Irony - Language Implementation Kit/Grammar/Terminals

From Wikibooks, open books for an open world
Jump to navigation Jump to search

Terminals are the tokens identified by a scanner and passed to the parser. Irony provides a handful of key terminals that are found in almost every programming language (comments, identifiers, string literals, etc.).

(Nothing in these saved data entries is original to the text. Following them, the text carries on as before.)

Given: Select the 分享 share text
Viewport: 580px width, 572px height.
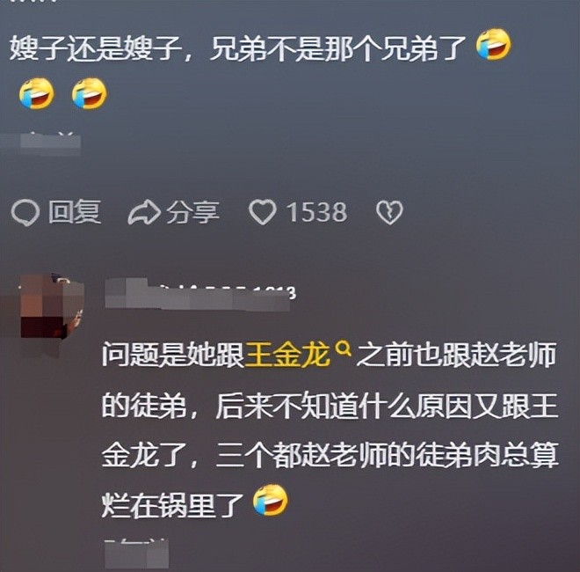Looking at the screenshot, I should tap(192, 212).
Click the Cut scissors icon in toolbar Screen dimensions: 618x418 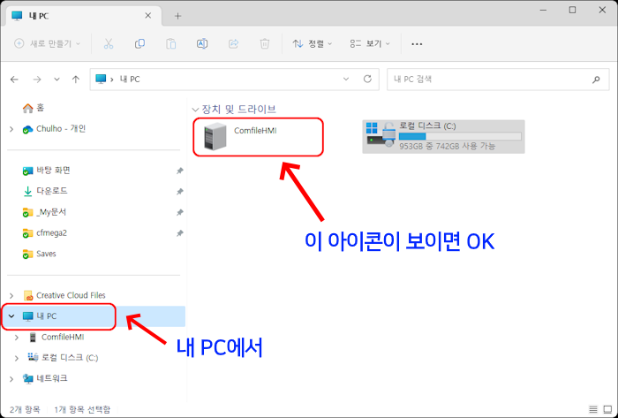108,43
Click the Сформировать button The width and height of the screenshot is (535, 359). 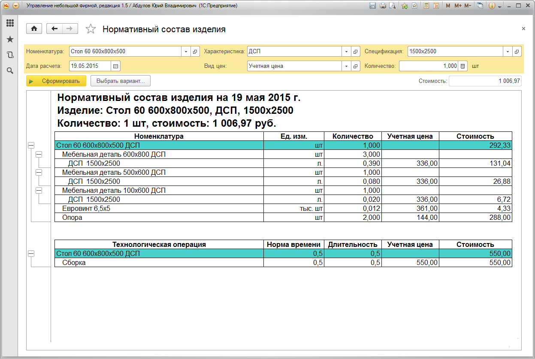pyautogui.click(x=56, y=81)
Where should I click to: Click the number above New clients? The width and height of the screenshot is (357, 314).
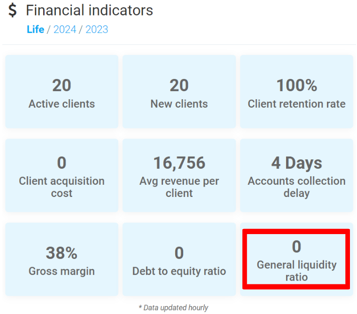pos(179,86)
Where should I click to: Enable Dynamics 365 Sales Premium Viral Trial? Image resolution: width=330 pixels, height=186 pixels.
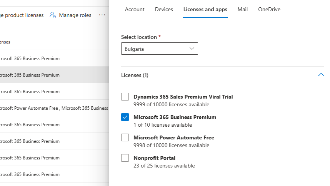[125, 97]
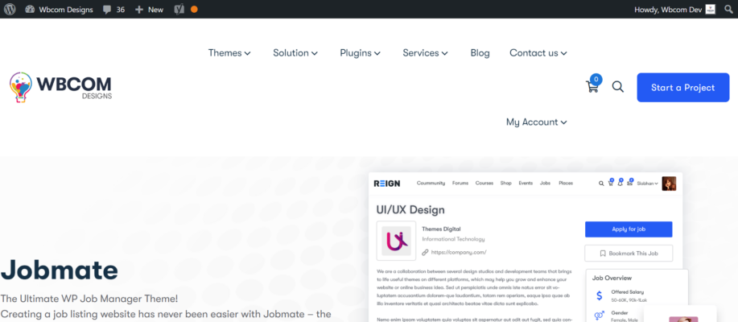Open Wbcom Designs dashboard link
Screen dimensions: 738x322
[x=60, y=10]
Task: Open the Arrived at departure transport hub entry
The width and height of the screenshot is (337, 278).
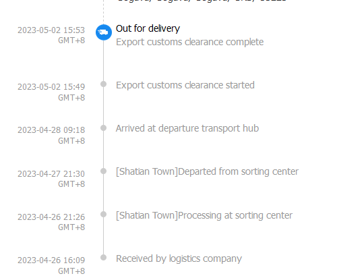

Standard terminals[edit | edit source]

These terminals are already defined in the Grammar base class:

Empty

Used to identify an optional element in a non terminal:

term.Rule = term1 | Empty;

Eof

Identifies end of file (using Eof in grammar rules is optional, the Parser automatically adds this symbol as a lookahead to Root non terminal

LineStartTerminal

Used for error tokens

SyntaxError

Used for error tokens

The following are used in indent-sensitive languages like Python. They are not produced by scanner but are produced by CodeOutlineFilter after scanning and before parsing:

NewLine

Indent

Indicates an indentation

Dedent

Indicates the end of an indentation

Eos

End-of-Statement terminal - used in indentation-sensitive language to signal end-of-statement. It is not always synced with CRLF chars, and CodeOutlineFilter carefully produces Eos tokens (as well as Indent and Dedent) based on line/col information in incoming content tokens.


CommentTerminal[edit | edit source]

The comment terminal allows you to easily declare what defines a comment in your language. Most languages provide at least a line comment, but lots of others allow the concept of a block comment.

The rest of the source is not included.